• **Task requirements**: Copy the rows from the line with "This screenshot has width=1024, height=717." to the line with "point(720,17)", both included, exactly as they appear and nothing else.

• **Data for the task**:
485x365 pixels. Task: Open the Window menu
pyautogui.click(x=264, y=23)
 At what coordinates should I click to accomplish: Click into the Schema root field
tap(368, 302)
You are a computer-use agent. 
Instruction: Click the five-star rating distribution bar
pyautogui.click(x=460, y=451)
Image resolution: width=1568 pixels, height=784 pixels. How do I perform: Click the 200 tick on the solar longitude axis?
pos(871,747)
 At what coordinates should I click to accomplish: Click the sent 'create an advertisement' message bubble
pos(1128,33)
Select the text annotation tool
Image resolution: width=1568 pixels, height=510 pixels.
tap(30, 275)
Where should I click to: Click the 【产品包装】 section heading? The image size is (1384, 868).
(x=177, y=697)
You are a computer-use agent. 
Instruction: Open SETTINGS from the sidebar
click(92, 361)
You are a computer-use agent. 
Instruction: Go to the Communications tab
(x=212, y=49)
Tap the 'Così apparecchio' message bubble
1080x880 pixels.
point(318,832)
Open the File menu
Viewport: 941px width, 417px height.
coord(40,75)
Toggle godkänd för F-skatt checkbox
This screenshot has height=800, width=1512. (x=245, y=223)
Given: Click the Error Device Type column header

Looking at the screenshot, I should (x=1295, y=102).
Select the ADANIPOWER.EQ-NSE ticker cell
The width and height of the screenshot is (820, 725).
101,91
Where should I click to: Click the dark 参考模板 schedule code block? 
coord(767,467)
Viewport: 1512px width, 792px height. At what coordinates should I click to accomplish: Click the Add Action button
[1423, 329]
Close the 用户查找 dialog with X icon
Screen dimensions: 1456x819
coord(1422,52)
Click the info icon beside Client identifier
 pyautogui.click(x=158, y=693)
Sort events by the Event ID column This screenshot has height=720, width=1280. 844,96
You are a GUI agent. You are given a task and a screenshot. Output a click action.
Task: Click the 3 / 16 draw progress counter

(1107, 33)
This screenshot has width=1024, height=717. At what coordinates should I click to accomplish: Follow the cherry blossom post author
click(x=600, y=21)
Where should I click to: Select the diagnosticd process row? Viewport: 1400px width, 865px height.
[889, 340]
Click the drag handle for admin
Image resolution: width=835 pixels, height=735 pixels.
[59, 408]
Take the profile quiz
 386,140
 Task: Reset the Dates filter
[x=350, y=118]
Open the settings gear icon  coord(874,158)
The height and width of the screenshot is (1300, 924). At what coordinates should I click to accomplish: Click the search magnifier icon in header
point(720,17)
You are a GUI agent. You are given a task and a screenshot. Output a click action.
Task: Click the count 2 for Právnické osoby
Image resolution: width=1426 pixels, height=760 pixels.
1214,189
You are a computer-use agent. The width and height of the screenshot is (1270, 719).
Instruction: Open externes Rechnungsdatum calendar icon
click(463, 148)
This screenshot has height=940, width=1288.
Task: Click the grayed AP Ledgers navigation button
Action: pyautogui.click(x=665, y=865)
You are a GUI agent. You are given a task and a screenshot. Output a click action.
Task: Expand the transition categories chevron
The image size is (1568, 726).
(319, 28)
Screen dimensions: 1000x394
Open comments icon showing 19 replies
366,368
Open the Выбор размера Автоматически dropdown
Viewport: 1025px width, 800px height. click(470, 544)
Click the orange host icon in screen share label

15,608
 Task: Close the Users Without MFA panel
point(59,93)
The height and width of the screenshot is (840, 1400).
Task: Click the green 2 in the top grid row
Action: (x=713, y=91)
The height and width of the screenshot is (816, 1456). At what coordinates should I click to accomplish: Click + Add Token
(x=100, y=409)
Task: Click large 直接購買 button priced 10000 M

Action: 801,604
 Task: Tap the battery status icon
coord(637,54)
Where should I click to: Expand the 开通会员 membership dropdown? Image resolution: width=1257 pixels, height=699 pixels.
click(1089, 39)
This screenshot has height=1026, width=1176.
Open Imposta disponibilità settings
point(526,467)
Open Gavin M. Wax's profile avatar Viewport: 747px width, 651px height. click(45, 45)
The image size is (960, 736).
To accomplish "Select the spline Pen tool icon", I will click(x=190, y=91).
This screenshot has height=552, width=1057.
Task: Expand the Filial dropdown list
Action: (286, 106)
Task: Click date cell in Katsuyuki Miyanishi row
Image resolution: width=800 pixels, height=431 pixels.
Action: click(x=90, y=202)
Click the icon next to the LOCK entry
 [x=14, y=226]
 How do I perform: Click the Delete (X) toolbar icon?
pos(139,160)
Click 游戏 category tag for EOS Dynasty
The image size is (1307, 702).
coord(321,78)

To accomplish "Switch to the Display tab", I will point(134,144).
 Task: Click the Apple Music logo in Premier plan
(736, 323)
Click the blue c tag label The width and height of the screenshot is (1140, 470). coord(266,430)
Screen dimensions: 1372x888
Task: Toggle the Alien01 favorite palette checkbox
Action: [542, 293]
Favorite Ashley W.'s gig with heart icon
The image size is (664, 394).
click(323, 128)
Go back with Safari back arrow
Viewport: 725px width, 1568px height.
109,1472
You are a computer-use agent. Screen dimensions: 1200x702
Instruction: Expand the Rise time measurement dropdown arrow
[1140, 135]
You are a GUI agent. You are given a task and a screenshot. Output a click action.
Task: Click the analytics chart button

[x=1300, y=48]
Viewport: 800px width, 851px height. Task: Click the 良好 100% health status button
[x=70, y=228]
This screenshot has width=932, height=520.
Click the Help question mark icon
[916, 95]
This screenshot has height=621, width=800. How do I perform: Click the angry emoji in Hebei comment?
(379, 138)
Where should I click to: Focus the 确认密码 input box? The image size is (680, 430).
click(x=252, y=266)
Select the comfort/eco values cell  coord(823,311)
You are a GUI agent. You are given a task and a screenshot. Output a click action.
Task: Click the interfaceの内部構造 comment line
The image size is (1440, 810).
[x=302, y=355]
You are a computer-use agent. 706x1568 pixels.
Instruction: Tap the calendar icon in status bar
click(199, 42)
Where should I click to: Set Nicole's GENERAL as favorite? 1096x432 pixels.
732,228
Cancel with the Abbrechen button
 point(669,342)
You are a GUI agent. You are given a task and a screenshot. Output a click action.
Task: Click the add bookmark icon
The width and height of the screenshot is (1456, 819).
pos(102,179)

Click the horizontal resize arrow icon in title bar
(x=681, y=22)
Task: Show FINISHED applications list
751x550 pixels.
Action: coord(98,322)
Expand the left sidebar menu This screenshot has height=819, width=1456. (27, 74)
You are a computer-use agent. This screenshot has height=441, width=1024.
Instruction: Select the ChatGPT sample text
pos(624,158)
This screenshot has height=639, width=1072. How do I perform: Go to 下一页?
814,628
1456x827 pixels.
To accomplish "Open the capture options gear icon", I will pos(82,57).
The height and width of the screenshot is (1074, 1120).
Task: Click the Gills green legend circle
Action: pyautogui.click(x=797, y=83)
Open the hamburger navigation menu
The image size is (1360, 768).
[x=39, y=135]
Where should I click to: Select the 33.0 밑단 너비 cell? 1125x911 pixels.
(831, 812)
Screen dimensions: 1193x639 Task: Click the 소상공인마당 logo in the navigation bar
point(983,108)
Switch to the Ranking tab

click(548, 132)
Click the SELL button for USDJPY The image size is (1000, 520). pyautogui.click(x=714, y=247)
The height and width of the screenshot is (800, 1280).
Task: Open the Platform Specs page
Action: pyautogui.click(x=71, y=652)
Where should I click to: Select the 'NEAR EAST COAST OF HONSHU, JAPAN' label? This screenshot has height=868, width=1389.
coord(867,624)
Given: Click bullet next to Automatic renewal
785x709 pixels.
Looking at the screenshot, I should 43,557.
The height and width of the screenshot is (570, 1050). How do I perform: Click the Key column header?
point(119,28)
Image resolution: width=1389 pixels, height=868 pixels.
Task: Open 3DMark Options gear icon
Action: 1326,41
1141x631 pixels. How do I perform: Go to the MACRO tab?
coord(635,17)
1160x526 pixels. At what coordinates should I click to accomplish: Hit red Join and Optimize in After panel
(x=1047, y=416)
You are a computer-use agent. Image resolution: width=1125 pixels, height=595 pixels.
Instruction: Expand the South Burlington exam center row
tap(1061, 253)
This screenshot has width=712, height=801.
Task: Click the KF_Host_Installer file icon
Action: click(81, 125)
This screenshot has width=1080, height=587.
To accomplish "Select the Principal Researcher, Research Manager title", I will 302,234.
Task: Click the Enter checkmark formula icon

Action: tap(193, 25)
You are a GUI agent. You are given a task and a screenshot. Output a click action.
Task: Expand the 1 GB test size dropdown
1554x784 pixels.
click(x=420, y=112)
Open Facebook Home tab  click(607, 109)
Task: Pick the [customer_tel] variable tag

• **Task solution**:
This screenshot has width=1024, height=717. At what coordinates should I click to accomplish: Follow the cherry blossom post author
click(x=600, y=21)
Where should I click to: Select the diagnosticd process row? Viewport: 1400px width, 865px height.
[889, 340]
Click the drag handle for admin
Image resolution: width=835 pixels, height=735 pixels.
[59, 408]
Take the profile quiz
 386,140
 Task: Reset the Dates filter
[x=350, y=118]
Open the settings gear icon  coord(874,158)
The height and width of the screenshot is (1300, 924). At what coordinates should I click to accomplish: Click the search magnifier icon in header
point(720,17)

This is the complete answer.